*** Opening of RECORD SET ***

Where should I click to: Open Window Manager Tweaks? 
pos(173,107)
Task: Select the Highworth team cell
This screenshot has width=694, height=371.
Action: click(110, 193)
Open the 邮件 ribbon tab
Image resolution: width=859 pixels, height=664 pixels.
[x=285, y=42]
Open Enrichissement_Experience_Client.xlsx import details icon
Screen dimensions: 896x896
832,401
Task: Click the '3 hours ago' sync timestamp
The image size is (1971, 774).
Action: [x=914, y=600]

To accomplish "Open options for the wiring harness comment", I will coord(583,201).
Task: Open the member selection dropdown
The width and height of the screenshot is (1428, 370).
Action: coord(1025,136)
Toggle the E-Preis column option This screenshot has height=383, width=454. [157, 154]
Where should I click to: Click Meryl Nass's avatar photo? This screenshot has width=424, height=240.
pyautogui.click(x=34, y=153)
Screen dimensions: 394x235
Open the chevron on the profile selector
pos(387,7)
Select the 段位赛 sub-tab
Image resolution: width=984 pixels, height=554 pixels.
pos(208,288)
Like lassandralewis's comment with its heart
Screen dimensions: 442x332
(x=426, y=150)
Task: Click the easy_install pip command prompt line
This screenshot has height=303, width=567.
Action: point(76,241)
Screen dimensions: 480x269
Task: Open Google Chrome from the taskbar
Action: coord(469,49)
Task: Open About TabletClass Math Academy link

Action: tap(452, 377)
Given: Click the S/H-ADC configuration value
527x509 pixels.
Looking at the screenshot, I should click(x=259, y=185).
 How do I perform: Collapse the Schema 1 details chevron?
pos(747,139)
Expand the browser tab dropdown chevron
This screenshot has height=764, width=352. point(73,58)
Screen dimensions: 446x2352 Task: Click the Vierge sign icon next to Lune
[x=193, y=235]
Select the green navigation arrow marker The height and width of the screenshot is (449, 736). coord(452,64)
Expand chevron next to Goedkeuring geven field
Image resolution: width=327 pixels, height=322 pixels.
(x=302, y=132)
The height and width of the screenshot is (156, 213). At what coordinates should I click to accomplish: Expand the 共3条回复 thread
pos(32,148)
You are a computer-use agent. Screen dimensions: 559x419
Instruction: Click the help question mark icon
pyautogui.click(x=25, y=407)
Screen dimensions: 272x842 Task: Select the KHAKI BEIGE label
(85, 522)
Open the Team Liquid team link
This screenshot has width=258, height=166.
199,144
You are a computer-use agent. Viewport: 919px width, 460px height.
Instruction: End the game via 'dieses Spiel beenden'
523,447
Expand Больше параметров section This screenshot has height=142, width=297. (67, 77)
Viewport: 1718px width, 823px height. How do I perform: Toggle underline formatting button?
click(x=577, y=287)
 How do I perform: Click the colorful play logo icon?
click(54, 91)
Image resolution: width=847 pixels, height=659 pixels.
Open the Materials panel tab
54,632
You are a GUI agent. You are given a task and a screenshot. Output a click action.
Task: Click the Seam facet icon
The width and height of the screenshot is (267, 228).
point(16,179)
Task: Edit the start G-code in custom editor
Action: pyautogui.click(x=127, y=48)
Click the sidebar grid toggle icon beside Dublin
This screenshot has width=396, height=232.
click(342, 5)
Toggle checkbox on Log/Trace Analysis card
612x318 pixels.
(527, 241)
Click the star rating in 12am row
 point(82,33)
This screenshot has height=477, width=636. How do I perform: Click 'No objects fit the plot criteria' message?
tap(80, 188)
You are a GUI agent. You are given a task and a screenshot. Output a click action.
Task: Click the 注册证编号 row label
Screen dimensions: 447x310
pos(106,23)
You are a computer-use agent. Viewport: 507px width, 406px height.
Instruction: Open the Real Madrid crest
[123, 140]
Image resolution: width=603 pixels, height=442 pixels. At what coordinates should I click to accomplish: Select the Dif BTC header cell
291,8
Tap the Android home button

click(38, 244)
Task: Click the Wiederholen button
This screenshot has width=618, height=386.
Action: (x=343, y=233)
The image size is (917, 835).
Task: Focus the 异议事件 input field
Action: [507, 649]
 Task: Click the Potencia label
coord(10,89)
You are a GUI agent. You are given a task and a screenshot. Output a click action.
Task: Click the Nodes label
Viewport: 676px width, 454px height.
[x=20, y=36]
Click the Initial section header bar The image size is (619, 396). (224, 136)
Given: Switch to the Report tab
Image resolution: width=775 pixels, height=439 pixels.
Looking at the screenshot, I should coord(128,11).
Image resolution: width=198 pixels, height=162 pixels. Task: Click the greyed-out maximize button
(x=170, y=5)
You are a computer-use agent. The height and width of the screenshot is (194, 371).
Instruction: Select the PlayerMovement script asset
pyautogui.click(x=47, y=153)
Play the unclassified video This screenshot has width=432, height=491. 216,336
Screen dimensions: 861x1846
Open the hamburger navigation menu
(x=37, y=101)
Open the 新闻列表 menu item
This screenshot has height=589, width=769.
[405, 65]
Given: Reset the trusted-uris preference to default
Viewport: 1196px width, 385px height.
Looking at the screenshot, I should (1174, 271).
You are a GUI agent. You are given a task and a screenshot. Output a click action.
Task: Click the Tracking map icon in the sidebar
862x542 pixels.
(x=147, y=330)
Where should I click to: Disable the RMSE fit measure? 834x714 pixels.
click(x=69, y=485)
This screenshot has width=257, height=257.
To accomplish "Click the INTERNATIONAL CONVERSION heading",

*** Close of RECORD SET ***

▶ ACTIVITY
Copy out the line holding "This screenshot has height=589, width=769.". Then copy every later line of the data, unchanged, through the last one.

▶ ANSWER TO THE PROBLEM
This screenshot has height=589, width=769.
[405, 65]
Given: Reset the trusted-uris preference to default
Viewport: 1196px width, 385px height.
Looking at the screenshot, I should (1174, 271).
You are a GUI agent. You are given a task and a screenshot. Output a click action.
Task: Click the Tracking map icon in the sidebar
862x542 pixels.
(x=147, y=330)
Where should I click to: Disable the RMSE fit measure? 834x714 pixels.
click(x=69, y=485)
This screenshot has width=257, height=257.
To accomplish "Click the INTERNATIONAL CONVERSION heading",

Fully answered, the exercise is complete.